Nash the Slash was a co-founder of Toronto progressive rock trio FM, with whom he enjoyed the greatest amount of commercial success due to their 1977 platinum album Black Noise and the radio hit “Phasors on Stun.”
Nash was equally notorious for his one-man multimedia performances, which he executed with his violin and electric mandolin, an Echoplex and multiple reel-to-reel tape recorders, and performed in diverse locations ranging from concert stages to movie theatres and art exhibits.
The first Canadian to use a drum machine on an album, Nash also owned and operated one of Canada’s first underground independent record labels, Cutthroat Records, releasing such albums as Bedside Companion, Dreams and Nightmares and Decomposing independently.
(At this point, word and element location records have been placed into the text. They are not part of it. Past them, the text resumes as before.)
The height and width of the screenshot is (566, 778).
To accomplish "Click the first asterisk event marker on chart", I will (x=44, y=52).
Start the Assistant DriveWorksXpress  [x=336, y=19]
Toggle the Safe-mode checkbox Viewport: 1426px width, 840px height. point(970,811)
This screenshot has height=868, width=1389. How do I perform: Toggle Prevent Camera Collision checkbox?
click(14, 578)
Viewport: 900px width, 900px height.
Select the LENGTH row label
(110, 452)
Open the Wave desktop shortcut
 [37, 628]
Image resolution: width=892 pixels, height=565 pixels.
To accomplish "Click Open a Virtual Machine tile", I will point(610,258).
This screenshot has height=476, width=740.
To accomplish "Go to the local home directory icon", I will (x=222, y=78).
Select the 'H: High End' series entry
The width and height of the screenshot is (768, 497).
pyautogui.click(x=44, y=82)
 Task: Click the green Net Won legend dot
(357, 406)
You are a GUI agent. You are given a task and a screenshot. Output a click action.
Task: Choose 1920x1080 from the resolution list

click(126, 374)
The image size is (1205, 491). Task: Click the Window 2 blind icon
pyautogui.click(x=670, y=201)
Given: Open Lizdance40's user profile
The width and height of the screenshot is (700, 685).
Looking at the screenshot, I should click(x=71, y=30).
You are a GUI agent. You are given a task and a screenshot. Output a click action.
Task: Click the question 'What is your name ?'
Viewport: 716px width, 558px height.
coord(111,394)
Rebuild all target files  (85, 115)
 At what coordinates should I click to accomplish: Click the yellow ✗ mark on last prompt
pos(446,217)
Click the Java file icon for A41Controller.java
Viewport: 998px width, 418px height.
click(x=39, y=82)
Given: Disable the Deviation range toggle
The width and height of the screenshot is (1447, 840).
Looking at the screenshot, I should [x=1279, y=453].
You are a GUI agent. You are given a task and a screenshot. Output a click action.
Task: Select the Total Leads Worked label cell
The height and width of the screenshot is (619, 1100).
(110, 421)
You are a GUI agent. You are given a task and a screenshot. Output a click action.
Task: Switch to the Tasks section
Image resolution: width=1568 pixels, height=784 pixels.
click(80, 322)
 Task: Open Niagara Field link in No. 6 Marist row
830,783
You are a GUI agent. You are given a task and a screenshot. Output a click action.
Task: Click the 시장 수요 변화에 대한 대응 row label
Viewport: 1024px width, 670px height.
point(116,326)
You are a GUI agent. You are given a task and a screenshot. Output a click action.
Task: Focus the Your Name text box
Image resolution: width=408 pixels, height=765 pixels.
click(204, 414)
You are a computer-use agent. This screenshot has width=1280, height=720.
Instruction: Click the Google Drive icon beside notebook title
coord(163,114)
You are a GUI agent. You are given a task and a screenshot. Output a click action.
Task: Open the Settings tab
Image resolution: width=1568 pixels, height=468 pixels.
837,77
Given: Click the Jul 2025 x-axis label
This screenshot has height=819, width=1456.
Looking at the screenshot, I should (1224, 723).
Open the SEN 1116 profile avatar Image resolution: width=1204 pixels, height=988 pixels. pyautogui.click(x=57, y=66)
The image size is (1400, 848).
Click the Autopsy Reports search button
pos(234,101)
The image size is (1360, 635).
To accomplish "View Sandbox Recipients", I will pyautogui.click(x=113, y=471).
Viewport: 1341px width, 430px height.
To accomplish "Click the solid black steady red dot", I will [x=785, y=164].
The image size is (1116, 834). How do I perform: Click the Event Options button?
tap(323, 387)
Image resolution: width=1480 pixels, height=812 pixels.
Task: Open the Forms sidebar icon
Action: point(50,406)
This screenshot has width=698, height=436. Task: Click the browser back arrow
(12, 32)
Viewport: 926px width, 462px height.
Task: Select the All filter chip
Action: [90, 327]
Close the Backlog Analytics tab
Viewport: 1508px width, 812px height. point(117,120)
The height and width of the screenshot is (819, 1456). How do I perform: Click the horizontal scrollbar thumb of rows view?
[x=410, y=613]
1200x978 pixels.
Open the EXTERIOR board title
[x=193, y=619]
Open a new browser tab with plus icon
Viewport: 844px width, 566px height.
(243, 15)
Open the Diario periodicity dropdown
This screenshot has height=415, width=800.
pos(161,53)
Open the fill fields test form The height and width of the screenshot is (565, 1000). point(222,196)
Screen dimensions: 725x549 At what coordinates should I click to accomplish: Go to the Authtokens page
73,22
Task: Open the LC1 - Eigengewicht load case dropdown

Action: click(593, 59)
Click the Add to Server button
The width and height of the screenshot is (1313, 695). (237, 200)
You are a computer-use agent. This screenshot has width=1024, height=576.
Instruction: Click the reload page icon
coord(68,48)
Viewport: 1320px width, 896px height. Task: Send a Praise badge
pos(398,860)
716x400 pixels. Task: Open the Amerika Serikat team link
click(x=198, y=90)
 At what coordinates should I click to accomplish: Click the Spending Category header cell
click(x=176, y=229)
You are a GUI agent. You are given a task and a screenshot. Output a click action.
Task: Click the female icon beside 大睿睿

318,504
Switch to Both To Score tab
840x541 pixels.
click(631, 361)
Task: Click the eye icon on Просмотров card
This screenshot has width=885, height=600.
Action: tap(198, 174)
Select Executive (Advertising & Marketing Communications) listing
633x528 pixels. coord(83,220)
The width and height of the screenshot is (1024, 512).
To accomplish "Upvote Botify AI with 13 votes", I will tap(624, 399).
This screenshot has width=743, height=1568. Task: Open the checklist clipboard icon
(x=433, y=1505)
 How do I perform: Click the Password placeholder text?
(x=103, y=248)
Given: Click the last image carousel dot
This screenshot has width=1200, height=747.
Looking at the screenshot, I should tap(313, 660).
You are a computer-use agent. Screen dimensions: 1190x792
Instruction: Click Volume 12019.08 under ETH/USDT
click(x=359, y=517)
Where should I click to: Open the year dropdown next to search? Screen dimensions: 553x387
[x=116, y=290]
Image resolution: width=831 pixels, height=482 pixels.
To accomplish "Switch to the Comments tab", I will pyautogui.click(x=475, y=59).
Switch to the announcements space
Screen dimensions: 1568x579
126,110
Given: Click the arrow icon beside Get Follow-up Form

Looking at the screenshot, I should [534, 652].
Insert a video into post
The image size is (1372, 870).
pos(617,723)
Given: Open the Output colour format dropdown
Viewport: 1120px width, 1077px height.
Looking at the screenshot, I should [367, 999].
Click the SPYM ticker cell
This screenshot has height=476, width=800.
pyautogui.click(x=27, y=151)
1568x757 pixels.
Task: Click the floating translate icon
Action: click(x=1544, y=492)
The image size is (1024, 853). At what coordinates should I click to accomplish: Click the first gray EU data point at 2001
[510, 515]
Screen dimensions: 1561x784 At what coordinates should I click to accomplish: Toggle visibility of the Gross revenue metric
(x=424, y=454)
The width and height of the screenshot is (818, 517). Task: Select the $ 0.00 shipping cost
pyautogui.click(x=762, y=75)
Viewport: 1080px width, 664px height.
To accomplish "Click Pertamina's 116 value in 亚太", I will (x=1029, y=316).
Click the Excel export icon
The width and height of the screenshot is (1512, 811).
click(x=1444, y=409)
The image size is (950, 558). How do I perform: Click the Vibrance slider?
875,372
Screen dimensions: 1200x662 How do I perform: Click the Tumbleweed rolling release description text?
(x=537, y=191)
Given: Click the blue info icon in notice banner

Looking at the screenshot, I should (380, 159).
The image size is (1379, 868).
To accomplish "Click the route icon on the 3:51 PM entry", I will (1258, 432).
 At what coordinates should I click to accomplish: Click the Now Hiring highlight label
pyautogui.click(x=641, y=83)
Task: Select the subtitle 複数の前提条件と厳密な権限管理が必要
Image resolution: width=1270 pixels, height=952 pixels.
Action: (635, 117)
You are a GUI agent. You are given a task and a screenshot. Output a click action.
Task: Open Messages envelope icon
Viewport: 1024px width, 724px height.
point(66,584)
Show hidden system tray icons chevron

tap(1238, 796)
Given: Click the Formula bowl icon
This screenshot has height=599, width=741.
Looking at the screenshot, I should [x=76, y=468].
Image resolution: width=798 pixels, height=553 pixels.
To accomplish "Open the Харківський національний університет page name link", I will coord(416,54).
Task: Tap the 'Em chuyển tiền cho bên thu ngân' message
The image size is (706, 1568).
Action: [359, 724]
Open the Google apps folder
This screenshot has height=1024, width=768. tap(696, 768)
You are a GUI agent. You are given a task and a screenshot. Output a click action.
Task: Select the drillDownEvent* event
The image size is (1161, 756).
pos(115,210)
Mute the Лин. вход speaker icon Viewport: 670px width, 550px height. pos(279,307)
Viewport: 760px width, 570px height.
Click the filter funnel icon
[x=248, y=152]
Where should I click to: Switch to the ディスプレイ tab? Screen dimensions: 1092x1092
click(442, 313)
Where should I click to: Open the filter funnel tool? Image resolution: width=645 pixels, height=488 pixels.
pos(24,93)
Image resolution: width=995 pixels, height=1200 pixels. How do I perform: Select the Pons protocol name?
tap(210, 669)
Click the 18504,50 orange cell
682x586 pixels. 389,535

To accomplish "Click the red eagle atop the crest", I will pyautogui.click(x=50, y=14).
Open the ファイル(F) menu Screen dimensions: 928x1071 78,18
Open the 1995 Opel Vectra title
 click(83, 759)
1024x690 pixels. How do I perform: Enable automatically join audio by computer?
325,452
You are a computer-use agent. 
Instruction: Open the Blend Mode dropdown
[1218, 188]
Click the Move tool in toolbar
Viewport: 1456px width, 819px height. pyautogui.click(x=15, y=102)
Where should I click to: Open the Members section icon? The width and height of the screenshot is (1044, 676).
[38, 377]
His sphere of influence extended across the Atlantic, where he lived in England for a time, signed with Virgin Records for his Children of the Night album and was credited with influencing such synth-laden new wave artists as Gary Numan with his experimental compositions.
“He was so far ahead of his time, the industry never caught up with him,” said concert promoter and close personal friend Gary Topp, who helped Jeff Plewman invent his Nash the Slash persona and booked him for his very first gig as Nash at the Danforth Ave. Roxy Theatre.
“He just did things that nobody else was doing,” said Vanderhorst, whose paintings inspired several Nash the Slash compositions and exhibits.
‘“The thing that might strike people is the fact that he just stayed true to his art. He wasn’t going to change. He wanted a certain sound, he wanted to play a certain way and the Nash persona was perfect for him.”
The Nash the Slash saga began when Plewman was a fire-breathing musician in a band called Breathless.
“Our friendship goes back to 1972,” recalls Topp. “He did his first show as Nash the Slash at the Roxy accompanying (the 1929 Salvador Dali short film) Un Chien Andalou on the screen and, over the years, I booked him zillions of times at the Horseshoe, at the Edge, opening for different shows. We’ve remained friends until the weekend, I guess.”
His friends say Plewman also had a wicked sense of humour, one that he wasn’t afraid to extend into his performances, including appearances at his local hangout Stratengers in the 1990s.
“I was always interested in making an event out of it,” Nash told me in a 1997 interview. “Some of my shows were entitled Nash Easter Bunny, Santa Nash, The St. Valentine’s Day Massacre.
“There was also a show I performed around the time of the Three Mile Island nuclear disaster that I called Neighbourhood Alert. I used phosphorescent makeup, so when the stage lights hit my face I glowed in the dark. That was my shtick.”
He also claimed to spend “$800 a day in bandages” for his wardrobe.
“People would ask me, ‘Why don’t you get an endorsement from Johnson & Johnson’s?’”
However, he never compromised his artistry. When soft drink giant Pepsi used his likeness in a commercial without his permission, he sued them for “misappropriation of personality” and won.
In recent years, Plewman had become disillusioned with the music business to the point where he retired his act.
As Plewman wrote on his still active web page announcing his decision: “Live gigs don’t excite me any longer. My eccentric style/genre finds no place in today’s scene, although it’s widely acknowledged that my sound led the way for the development of contemporary electronic/techo dance music in Canada. Even more to consider, the theft of music on the Internet has devastated a very important source of my income. CD sales have dropped off considerably, and it’s due mainly to file-sharing without regard for the ownership of the recordings.”
As Topp laments, “I think at the end, when he decided to retire the act, he was pretty fed up. I don’t blame him. Nobody, even in today’s world, wanted to take a chance with him, maybe some people in the industry and the odd club. But he found it really hard to get an audience or any agents to back him. Why, I don’t know. It was a great show and he was a true artist.”
For Nash, it was all about the presentation.
“I’m from the old school, where the stage is really sacred,” he said.
“It’s more important to be entertaining and theatrical. I’m not keen on what I call this guitar campfire music scene. I’m more interested in putting on real spectacles, like KISS or Pink Floyd or Arthur Brown. I use strobe lights and strobe machines, the whole nine yards.”